The American Hospital Association's board chairman has a vivid memory of sitting down with HHS Secretary Alex Azar fresh off his January 2018 confirmation.
"One of the things they asked us—like they were asking other sectors of the economy: 'What can we do as an administration to get the burden of regulation away from things that just make sense? How do we really attack this?'" recalled Brian Gragnolati, the AHA's board chairman.
Luckily, the AHA gang assembled, including CEO Rick Pollack, had a list of ideas ready. They handed those over and Gragnolati said the Trump administration has since made progress on the suggestions.

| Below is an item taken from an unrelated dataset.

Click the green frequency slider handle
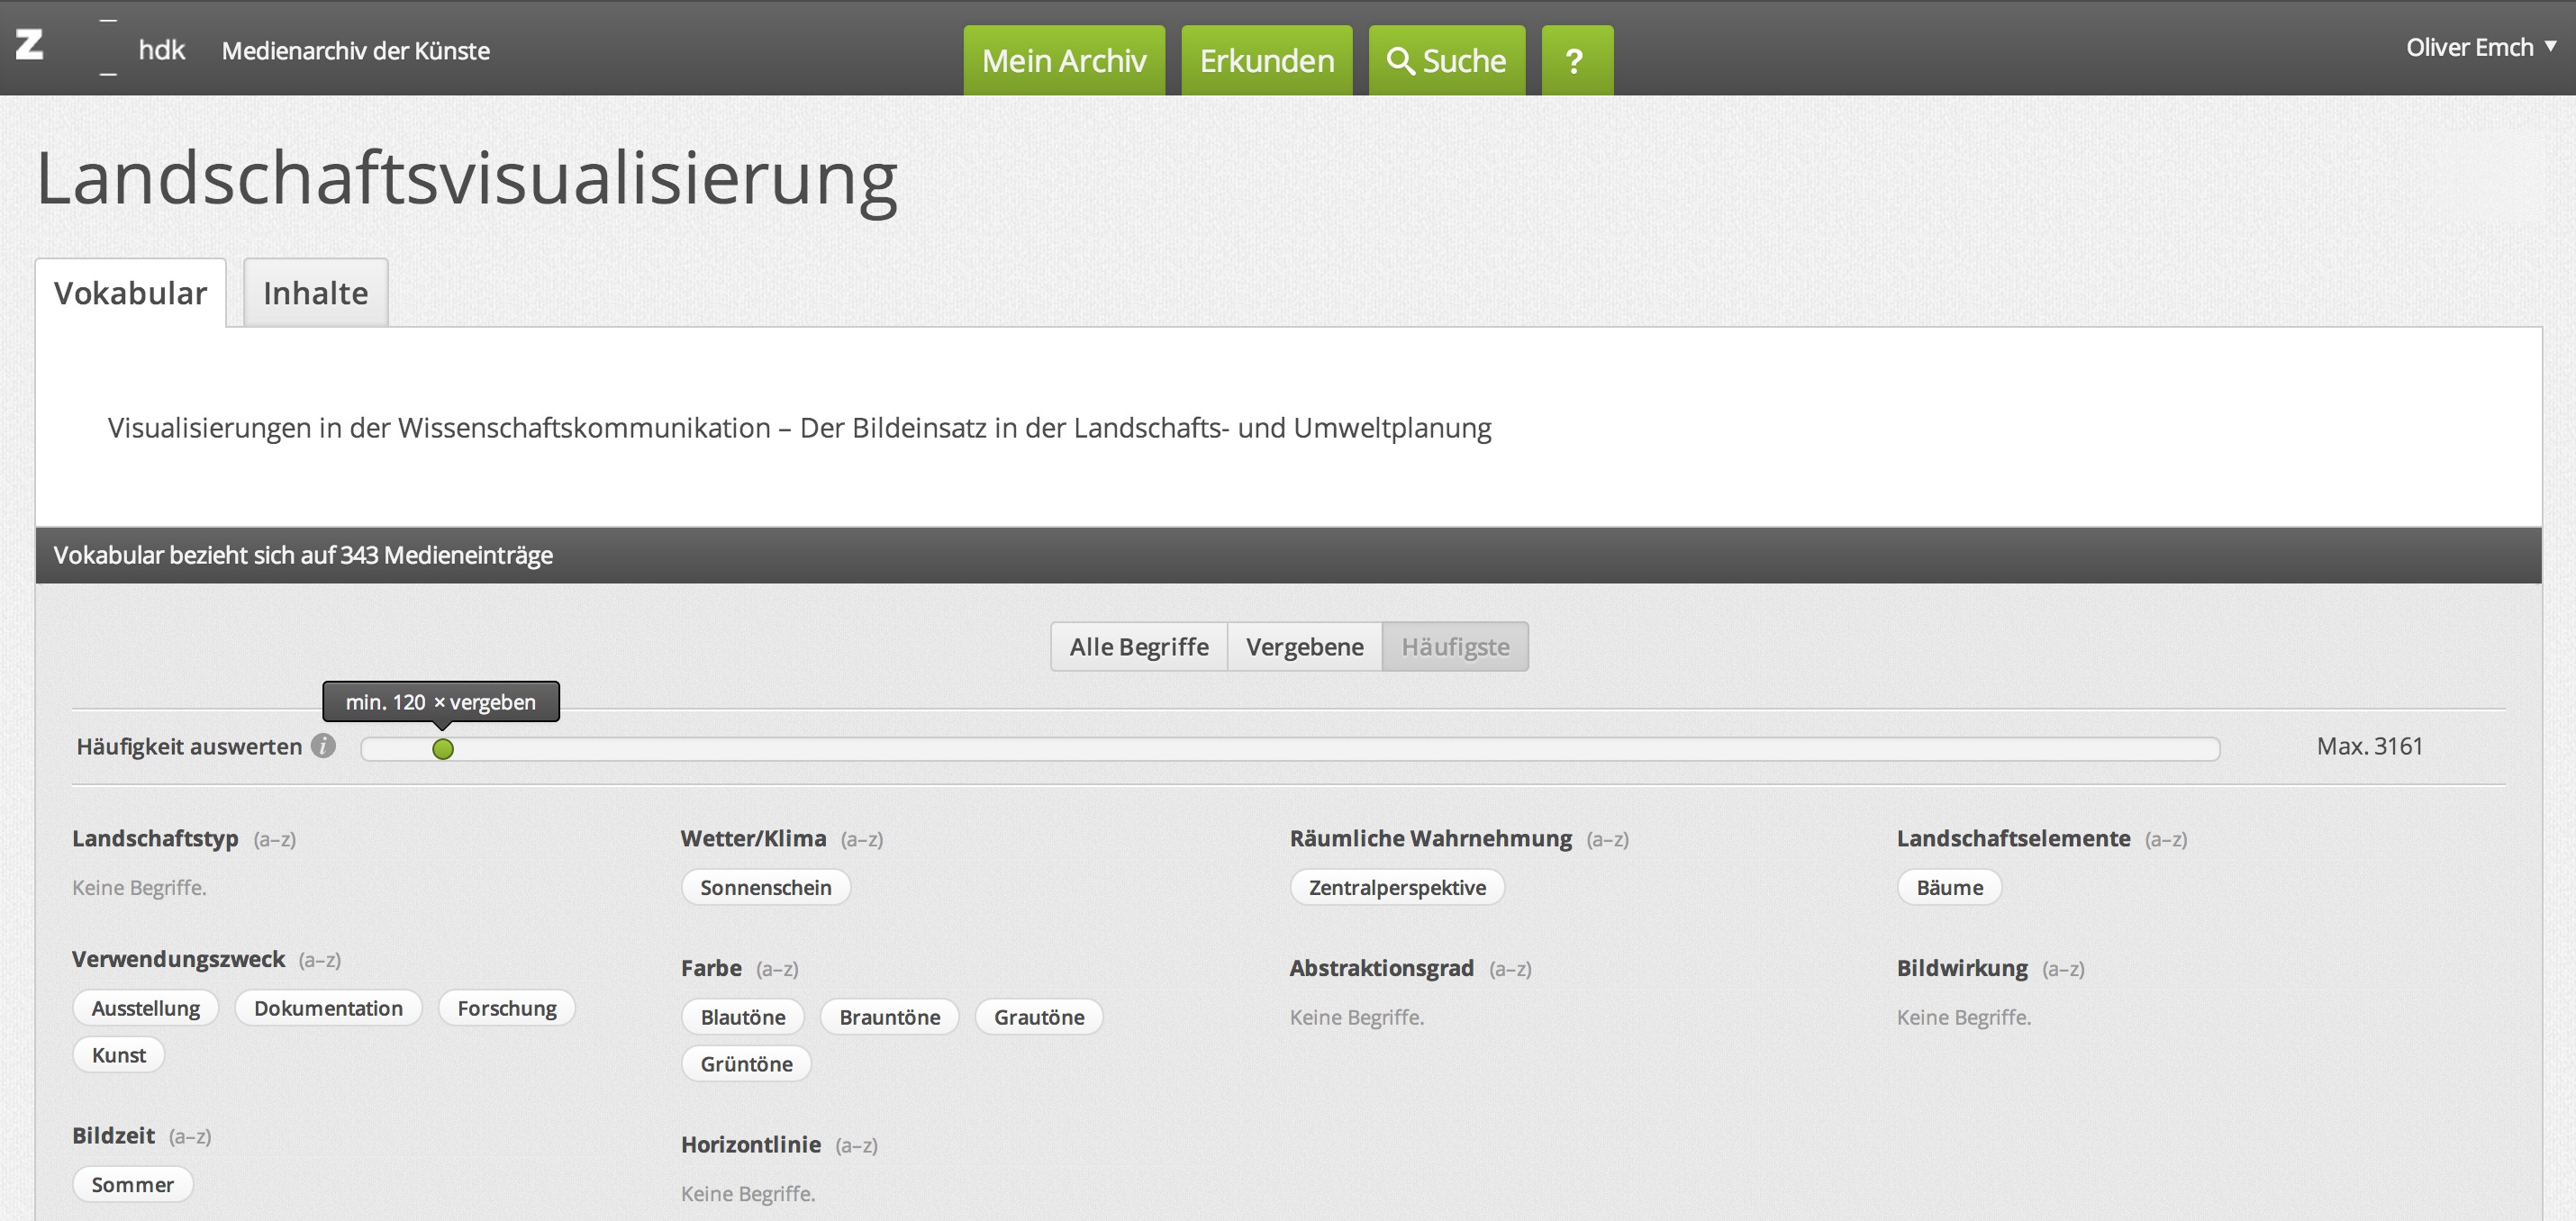(x=443, y=749)
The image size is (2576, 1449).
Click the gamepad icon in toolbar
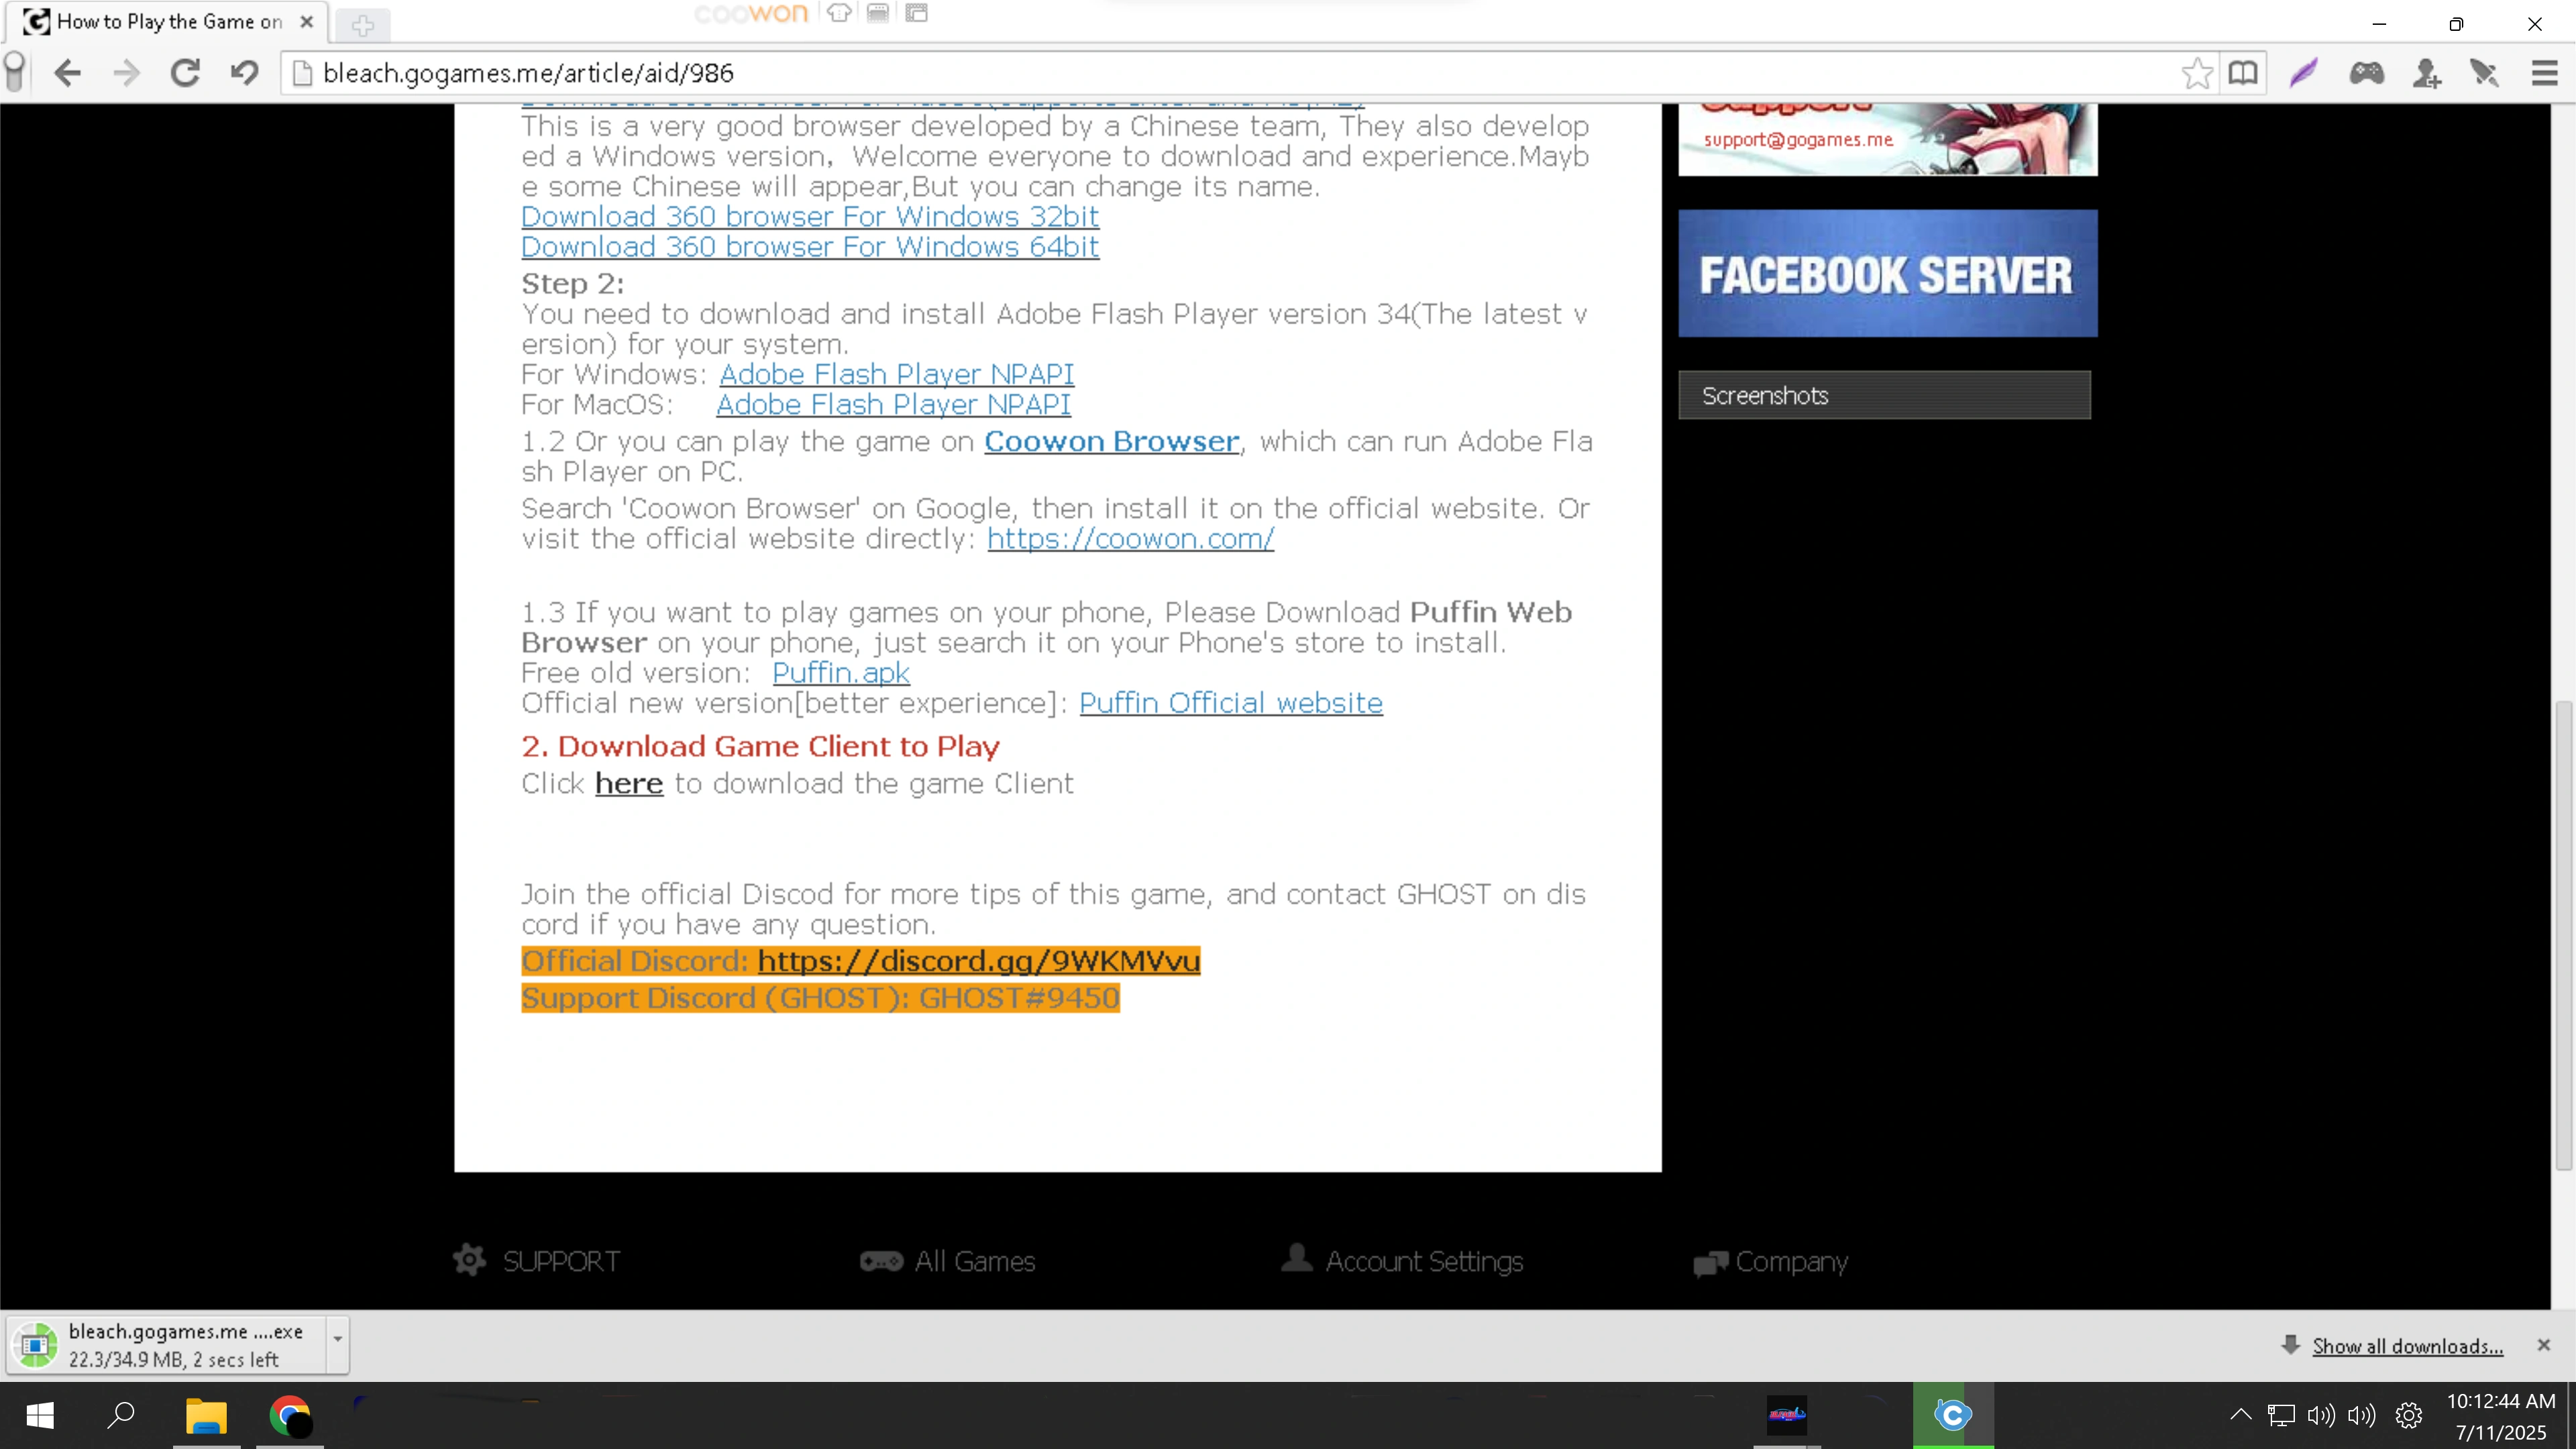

The powerful Chicago-based hospital lobbying organization spent $22.5 million on lobbying last year, or 16% of its expenses, according to its recently-released 2018 tax form 990. But don't expect that ratio to jump significantly in response to next year's presidential election. The AHA's finance chief said the organization aims for a roughly 16% ratio, even when politics is in hyper-mode.
"We are able to hover at the same amount because we do take direction from our membership and the board in terms of what our priorities should be," said Christina Fisher, the AHA's chief financial officer. "As opposed to have substantive swings year-over-year, we're able to prioritize what's most important to members."
The AHA's finances took a beating last year that leaders said was mostly from one-time expenses such as a retirement plan change and investment losses. The organization recorded a $6.4 million loss in 2018, a noteworthy swing from its $11.2 million surplus the year before. Expenses grew 11.4% year-over-year in 2018, even as revenue declined 2.3%.
"I think the way the financial picture played out, we had a strong year with just a couple of one-time events," Gragnolati said. "Hopefully the investment loss will be a one-time event."
The AHA transitioned its retirement plan from a defined benefit structure to a defined contribution structure last year, a move that entailed funding the remaining 10% of the plan that wasn't already funded, Fisher said.
"We were fortunate that our retirement plan was over 90% funded," she said. "That's pretty impressive for any industry, including healthcare."
Fisher wouldn't say how much that change cost, but the tax form shows the AHA's pension-related expenses more than quadrupled to $10.7 million in 2018, compared with $2.6 million in 2017.
AHA also paid $1.3 million in severance to five former executives last year, a line-item that didn't exist in 2017.
The organization named Navy veteran and consultant Ryan Frazier its senior vice president of member relations in June 2017. In 2018, the AHA paid Frazier $339,464 in severance. He is now running for mayor of Aurora, Colo.
Dr. John Combes, former chief medical officer, took home $357,169, John Evans, the former CFO, received $350,055 and Eileen O'Keefe, the former vice president of member relations, received $100,633. An AHA spokeswoman declined to share their departure dates.
The AHA spent $50.6 million on salaries and wages, including about $10 million for its highest-paid executives, officers, directors and trustees in 2018, compared with $46.4 million in 2017.
Pollack, the CEO, made $2.8 million last year, up from $2.5 million in 2017. Tom Nickels, the AHA's executive vice president of government relations and public policy, is the organization's second-highest paid executive. He made $1.5 million last year, and $1.3 million in 2017.
Some of that increase stems from merit pay increases, promotions, retirement pay and severance payouts, said Susan Gergely, the AHA's chief people officer.
"We had some of those key retirements in 2018," said Gergely, who assumed her role in 2019 amid a cultural transformation at the AHA.
About 60% of AHA's employees made over $100,000 in reportable compensation last year, or 238 out of 398 employees. That's compared with 36% in 2017, when 152 out of 417 employees made over $100,000. Employee benefits spending increased 20% to $8.4 million in 2018.
Revenue from membership dues totaled at $82.5 million last year, compared with $81.3 million in 2017.
The AHA's investment income fell 87% to $841,223 in 2018, compared with $6.7 million in 2017. Fisher said the AHA isn't changing its asset allocation strategy in response, especially because the organization's loss was only about one-third of the overall market loss.
"That speaks to a strong asset allocation because we were able to shelter it pretty well," she said.